### PROBLEM REQUIREMENTS
The reply should contain every line of the data, repeated exactly, and no pictures.

[Start of section]

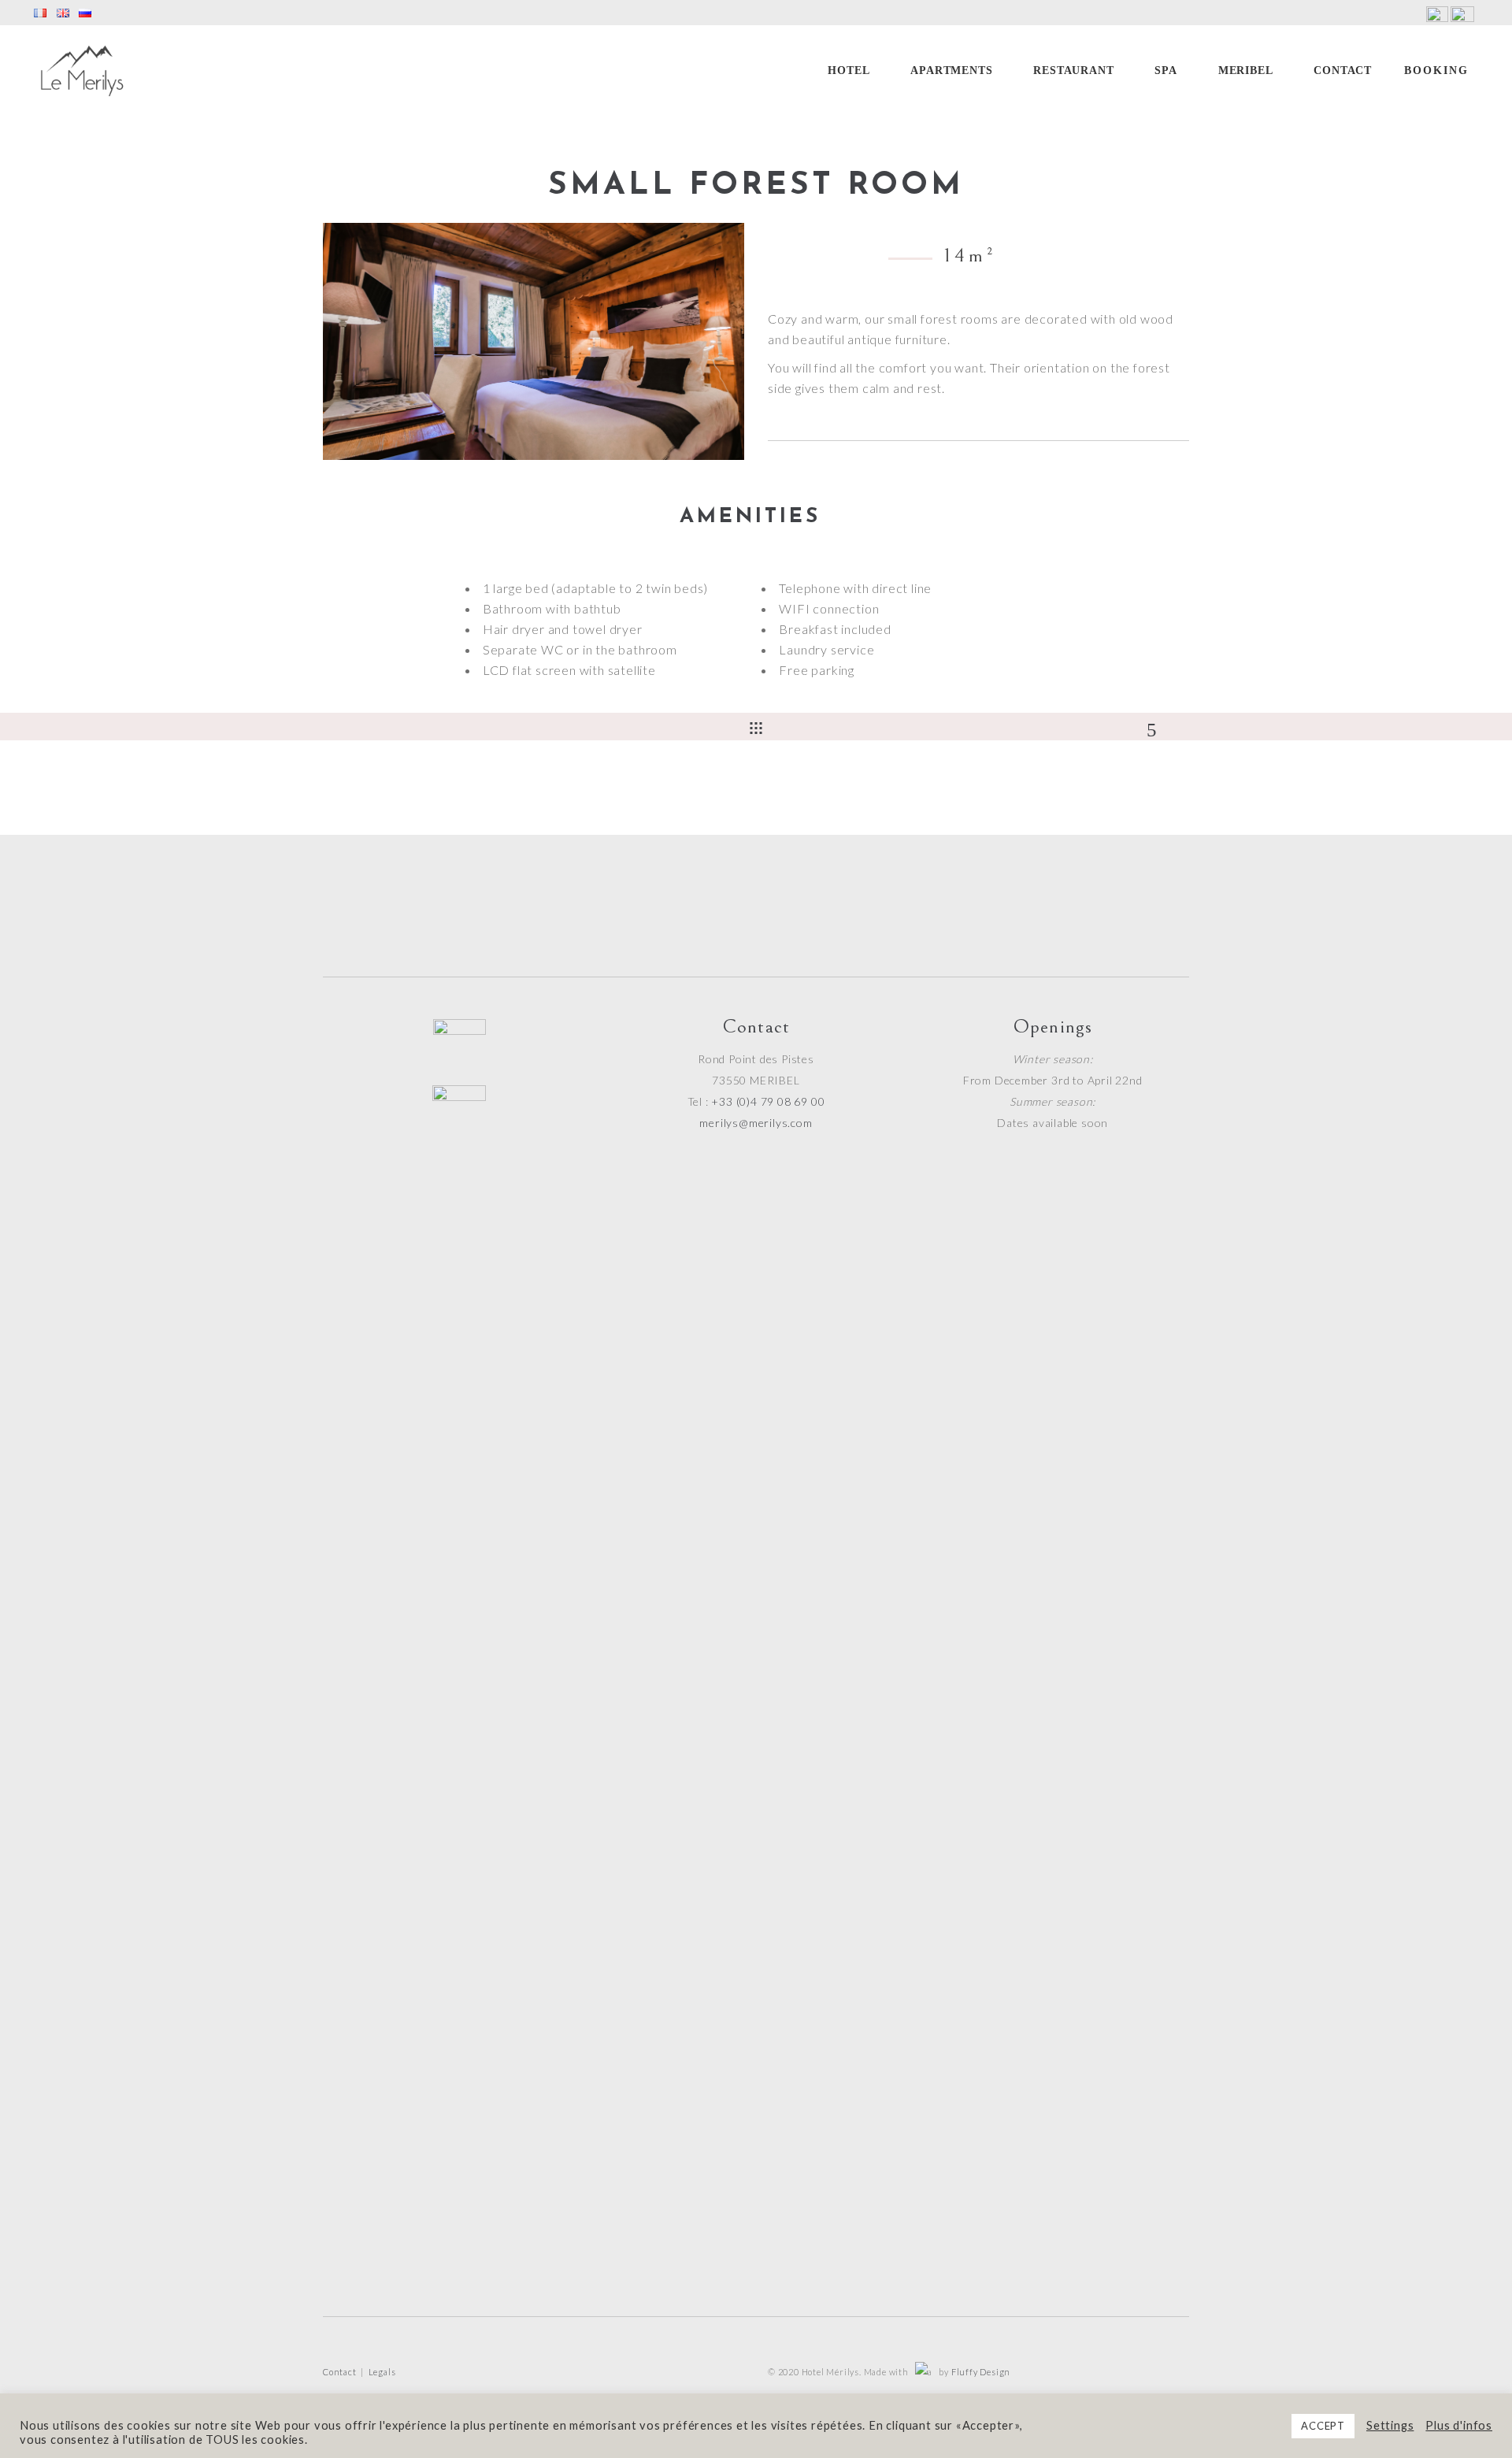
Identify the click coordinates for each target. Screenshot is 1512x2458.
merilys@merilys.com (755, 1122)
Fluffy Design (980, 2372)
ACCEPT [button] (1323, 2425)
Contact (340, 2372)
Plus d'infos (1458, 2425)
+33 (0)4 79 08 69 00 (768, 1101)
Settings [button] (1390, 2425)
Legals (382, 2372)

[End of section]

### SOLUTION TO THIS TASK
Identify the click coordinates for each target. Screenshot is 1512x2458.
merilys@merilys.com (755, 1122)
Fluffy Design (980, 2372)
ACCEPT [button] (1323, 2425)
Contact (340, 2372)
Plus d'infos (1458, 2425)
+33 (0)4 79 08 69 00 (768, 1101)
Settings [button] (1390, 2425)
Legals (382, 2372)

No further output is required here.